Julia lleva poco tiempo en la empresa pero se siente a gusto. Solo hay una persona con la que cree que no acaba de encajar pero por lo demás, se lleva bien con todos sus compañeros. Y con Manolo… Es verdad que apenas han cruzado palabra pero siente que algo entre ellos no acaba de estar bien.
Cierto día se encuentran en la cocina poniéndose un café. Están solos y después de un escueto: «Hola» y un rato de silencio, Julia decide enfrentar el problema y le dice: «Manolo, perdona, quería preguntarte… no sé, siento que, como que no te caigo bien, ¿hay algún problema?, ¿he hecho algo que te haya molestado?». Manolo la mira extrañado, muy extrañado y le contesta de forma muy escueta: «No, ningún problema». Se da la vuelta y se va. Julia se queda desorientada, sin saber que hacer, no entiende la reacción de Manolo y se queda dándole vueltas. Mientras Manolo se aleja pensando que no entiende a qué viene la pregunta de Julia porque apenas se conocen. Se siente molesto pero ve tan raro el comentario que decide no darle más vueltas.
Así pasan los días hasta que coinciden en un proyecto. Hace días que han recibido el encargo en su correo y tienen una reunión de puesta en común. Hay varias personas y Julia se ofrece a empezar a exponer sus ideas. Algunas se comentan entre todos, surgen preguntas… y así van hablando todos hasta que llega el turno de Manolo, que no ha abierto la boca hasta ese momento en la reunión. Manolo va idea por idea, por turno, por lo que empieza por Julia y va poniendo objeciones y destacando aquello que ve incompleto en las ideas de Julia (y en las de todos los demás). Da alguna pauta de lo que piensa él pero dice que quiere seguir trabajando. Al final de la reunión Julia se siente molesta, no entiende el carácter destructivo de Manolo, considera que no solo la ha ofendido a ella sino a muchos otros que estaban en la reunión, pero es ya la hora de irse a casa así que se va dándole vueltas sin comentar con ningún compañero si todos se sienten así. Mientras Manolo sale pensando que Julia es la que más ha aportado en la reunión, que es una chica inteligente y que con un par de ajustes, sus ideas son las que deberían salir adelante. Siente que sus aportaciones serán valiosas para Julia y está satisfecho por ello.
A partir de ahí, la reacción de Julia puede ser de depresión, incluso puede bloquearse, o puede sentirse herida en su orgullo y ponerse a trabajar como una loca para sacar lo mejor de sí misma,… Seguramente pertenezca a un eneatipo emocional o incluso puede ser un 6 social, su reacción final dependerá del eneatipo exacto al que pertenezca.

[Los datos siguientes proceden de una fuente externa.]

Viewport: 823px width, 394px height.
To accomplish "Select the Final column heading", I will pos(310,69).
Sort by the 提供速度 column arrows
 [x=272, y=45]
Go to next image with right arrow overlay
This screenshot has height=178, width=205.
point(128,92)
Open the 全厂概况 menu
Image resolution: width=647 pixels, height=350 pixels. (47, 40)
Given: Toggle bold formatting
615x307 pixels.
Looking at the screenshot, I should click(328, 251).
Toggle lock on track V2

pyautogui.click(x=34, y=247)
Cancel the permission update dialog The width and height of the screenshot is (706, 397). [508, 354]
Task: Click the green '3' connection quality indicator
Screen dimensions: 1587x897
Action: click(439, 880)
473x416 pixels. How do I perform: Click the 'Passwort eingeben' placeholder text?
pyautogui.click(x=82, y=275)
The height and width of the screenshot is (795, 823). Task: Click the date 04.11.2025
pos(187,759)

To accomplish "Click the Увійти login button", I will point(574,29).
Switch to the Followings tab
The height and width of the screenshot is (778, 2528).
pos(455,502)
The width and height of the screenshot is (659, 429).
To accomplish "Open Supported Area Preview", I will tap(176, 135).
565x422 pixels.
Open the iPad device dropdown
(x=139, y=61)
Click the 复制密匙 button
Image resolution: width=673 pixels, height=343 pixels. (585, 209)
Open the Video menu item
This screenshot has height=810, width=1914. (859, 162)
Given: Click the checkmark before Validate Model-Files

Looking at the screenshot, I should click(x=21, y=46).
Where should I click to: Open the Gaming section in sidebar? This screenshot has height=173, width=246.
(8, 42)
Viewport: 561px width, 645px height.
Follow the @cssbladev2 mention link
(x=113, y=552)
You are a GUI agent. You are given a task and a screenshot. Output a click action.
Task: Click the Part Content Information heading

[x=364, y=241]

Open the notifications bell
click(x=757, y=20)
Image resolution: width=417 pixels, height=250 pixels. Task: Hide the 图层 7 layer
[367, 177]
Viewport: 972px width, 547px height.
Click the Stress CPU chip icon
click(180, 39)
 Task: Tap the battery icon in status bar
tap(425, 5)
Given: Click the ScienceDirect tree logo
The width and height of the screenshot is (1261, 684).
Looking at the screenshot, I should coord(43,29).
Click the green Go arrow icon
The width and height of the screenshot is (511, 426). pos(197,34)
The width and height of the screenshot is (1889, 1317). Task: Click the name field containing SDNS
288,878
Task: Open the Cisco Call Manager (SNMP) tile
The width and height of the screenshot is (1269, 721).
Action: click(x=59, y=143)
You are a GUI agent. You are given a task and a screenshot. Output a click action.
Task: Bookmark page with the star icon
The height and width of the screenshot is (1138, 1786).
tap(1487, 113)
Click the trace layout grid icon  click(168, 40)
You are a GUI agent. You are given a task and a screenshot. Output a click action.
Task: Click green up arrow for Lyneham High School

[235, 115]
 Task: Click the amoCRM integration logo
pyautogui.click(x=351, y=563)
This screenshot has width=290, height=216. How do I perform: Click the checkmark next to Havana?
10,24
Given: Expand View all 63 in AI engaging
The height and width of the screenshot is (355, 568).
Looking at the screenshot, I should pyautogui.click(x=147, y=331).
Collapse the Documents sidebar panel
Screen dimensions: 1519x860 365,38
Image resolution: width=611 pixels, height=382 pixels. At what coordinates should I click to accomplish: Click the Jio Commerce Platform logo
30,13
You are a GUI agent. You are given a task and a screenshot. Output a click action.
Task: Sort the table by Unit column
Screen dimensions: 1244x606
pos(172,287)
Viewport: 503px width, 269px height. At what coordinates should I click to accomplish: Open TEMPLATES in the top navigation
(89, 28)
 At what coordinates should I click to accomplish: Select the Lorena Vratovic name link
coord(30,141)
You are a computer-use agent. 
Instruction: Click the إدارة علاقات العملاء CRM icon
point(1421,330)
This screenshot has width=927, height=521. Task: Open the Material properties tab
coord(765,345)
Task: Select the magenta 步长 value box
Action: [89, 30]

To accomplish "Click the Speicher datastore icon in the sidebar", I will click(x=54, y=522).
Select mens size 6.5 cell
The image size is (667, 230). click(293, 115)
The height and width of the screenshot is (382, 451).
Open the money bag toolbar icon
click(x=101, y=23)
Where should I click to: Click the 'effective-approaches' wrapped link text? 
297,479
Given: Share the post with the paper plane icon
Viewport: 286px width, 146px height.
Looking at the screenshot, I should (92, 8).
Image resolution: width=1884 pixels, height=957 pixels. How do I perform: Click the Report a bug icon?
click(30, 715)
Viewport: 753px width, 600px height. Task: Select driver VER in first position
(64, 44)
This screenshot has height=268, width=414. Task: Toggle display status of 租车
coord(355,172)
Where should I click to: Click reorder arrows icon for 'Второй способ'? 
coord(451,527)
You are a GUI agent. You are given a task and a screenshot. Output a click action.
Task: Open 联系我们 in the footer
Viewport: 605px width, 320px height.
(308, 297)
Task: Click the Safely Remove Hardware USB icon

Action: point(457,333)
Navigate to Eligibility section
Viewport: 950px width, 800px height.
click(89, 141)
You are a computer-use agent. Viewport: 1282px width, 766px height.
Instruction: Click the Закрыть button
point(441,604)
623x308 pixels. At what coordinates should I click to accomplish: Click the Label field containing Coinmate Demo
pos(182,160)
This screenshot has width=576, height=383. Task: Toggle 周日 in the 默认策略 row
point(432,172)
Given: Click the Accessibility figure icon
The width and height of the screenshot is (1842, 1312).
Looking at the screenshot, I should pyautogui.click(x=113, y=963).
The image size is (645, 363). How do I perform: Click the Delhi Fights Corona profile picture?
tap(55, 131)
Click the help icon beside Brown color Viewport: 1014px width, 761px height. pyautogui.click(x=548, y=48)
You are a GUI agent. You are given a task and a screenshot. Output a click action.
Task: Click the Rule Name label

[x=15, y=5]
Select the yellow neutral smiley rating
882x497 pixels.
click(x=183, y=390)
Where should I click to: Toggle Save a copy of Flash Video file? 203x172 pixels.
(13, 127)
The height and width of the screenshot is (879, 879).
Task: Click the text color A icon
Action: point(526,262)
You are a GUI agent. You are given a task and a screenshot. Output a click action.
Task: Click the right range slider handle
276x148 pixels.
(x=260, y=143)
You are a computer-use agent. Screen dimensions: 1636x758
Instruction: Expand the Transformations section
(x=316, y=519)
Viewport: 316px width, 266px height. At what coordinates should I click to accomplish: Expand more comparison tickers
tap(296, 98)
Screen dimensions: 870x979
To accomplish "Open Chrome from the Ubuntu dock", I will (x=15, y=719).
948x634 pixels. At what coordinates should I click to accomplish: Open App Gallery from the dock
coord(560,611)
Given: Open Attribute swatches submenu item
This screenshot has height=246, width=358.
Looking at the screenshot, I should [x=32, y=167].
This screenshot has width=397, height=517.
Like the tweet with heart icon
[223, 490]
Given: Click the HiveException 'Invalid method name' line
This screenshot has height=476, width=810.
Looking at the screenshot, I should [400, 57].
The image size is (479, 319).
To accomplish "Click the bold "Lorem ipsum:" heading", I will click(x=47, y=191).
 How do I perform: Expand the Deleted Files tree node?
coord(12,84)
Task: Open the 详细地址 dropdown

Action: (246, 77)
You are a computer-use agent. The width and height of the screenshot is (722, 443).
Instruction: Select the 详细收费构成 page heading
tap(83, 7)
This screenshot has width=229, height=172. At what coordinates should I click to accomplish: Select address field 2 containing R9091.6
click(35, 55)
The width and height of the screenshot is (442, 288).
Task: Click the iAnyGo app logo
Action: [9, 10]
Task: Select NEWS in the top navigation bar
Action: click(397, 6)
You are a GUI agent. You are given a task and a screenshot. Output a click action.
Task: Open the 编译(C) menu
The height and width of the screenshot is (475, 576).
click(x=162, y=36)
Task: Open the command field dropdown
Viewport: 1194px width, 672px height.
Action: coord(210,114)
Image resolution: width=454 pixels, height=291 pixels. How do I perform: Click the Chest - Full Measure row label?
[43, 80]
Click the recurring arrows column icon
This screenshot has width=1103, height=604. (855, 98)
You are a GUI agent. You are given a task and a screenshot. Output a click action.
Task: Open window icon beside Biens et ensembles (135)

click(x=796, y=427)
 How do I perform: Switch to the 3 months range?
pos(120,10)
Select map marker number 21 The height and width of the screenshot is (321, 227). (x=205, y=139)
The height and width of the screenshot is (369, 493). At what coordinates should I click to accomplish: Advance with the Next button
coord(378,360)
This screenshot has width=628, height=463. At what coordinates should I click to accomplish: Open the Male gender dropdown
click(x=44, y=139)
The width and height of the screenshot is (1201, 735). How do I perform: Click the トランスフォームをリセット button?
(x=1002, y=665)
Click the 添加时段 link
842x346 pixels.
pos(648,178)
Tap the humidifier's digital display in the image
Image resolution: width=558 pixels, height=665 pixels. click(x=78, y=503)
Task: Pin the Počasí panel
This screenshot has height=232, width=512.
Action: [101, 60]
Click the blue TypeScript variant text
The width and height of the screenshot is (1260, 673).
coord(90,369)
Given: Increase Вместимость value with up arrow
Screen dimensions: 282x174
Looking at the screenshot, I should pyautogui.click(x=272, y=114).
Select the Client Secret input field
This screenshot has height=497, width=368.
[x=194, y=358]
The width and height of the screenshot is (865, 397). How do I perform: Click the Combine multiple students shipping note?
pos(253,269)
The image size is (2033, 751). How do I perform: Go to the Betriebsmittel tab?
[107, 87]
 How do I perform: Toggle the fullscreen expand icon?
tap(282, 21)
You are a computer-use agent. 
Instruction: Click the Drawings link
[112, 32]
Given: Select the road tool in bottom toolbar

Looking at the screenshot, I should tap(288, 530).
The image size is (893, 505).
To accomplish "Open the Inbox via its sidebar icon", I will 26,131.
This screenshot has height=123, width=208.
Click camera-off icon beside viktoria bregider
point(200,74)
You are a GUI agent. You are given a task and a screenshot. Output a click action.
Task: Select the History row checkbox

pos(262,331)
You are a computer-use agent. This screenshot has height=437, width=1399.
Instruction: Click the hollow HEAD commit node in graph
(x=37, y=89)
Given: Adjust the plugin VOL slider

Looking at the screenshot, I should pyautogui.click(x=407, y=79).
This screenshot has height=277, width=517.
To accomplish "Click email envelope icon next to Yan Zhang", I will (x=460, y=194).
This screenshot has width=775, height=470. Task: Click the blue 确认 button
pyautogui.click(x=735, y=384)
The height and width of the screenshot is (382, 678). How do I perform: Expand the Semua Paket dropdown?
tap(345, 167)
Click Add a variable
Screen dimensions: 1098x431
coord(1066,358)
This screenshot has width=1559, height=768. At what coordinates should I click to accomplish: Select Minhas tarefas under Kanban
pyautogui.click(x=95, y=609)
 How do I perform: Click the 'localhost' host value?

Manolo, sin embargo, seguramente hará un análisis exhaustivo de las ideas, organizando todo en un documento Excel con sus pros y sus contras para presentarse en la siguiente reunión con las opciones ponderadas según unos parámetros que él considere y con la propuesta que considera ganadora basada en argumentos que él considera, sólidos. Es un tipo mental, con toda probabilidad, un 5.
En esta historia lo que vemos es que las reacciones y lo que siente cada personaje poco o nada tienen que ver con la realidad de lo que siente el otro. Seguramente muchos lo achaquéis a la falta de empatía que parece haber por parte de Manolo pero en el fondo, esto no es así. Simplemente él actúa de una manera que muchos consideramos que no es lo normal. Sin embargo habrá muchos que entendáis perfectamente la postura de Manolo y que penséis que es normal su forma de actuar.
Aquí es donde destruimos por completo la afirmación de «trata a los demás como quieres que te traten a ti», porque puede que los demás no quieran ser tratados como tú querrías. Y aquí es donde entra el eneagrama como herramienta en el trabajo.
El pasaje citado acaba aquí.